Geriatric Mother
“Having babies is for young women.” I remember that phrase stated by my favorite OB attending in medical school. Medical training/life however prevented me from having my babies young. I had almost given up on having children when I turned 35. According to the literature its at this age the risk of complications rise drastically. As fate would have it however my son was conceived on a trip to celebrate my 35th birthday. Other than fatigue and headaches the pregnancy was a breeze. The delivery however was looooonnngg and painful. Did I mention it was painful? Surely that must have been why professor made that statement. I was convinced that when younger women labored to deliver their babies it must not have hurt this much. Because who in their right mind would sign up to endure this pain again. My mom said I’d forget all the pain when I held him…I didn’t. Don’t get me wrong my beautiful baby was/is definitely worth it. But did i mention it was painful?
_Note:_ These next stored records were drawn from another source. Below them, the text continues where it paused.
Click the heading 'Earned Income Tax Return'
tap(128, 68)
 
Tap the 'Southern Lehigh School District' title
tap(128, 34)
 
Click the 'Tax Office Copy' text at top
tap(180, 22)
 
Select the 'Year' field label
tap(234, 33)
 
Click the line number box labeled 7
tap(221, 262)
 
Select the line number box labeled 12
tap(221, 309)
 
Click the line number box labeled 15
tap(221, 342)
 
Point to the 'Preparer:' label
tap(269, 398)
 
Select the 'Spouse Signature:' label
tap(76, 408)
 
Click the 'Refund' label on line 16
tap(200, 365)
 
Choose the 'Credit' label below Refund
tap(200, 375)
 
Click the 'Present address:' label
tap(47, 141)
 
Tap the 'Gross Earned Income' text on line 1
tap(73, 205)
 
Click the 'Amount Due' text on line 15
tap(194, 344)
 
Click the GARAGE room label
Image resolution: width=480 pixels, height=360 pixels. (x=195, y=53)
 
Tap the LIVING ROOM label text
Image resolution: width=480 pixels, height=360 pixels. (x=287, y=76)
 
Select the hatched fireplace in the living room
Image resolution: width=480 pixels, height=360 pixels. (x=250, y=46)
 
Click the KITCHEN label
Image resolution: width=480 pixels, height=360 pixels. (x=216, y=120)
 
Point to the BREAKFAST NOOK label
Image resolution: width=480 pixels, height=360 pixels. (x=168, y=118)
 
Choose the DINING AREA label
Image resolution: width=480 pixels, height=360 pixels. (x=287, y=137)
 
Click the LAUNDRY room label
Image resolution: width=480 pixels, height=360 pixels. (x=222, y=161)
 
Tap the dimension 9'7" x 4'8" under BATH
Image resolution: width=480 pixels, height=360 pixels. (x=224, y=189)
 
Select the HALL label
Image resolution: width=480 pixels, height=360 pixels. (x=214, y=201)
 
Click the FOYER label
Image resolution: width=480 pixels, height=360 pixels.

After 2 years with my precious boy baby I was pregnant again. Was i trying…no. But if you’re NOT trying not to then you’re trying to. So maybe I did forget about the pain for a bit. But when I saw those two lines it all came back to me. I was excited however for many reasons. My boy baby would have a sibling to play and navigate this world with. Let me add emphasis on someone to play with because I” be honest, as a geriatric mama I don’t always feel like playing after a long day of doctoring. Maybe decreased energy when you get older is what my professor was referring to. When I was younger I had more energy but less time to play. I was able to focus solely on my studies. Now I can devote my afternoons to playing. And though I may not always feel like getting down on the floor I put forth the effort to be present aka play because I want to cherish each moment with them. I think one of the best gifts of being a geriatric mama is that you are more apt to appreciate the gift of beautifully healthy children.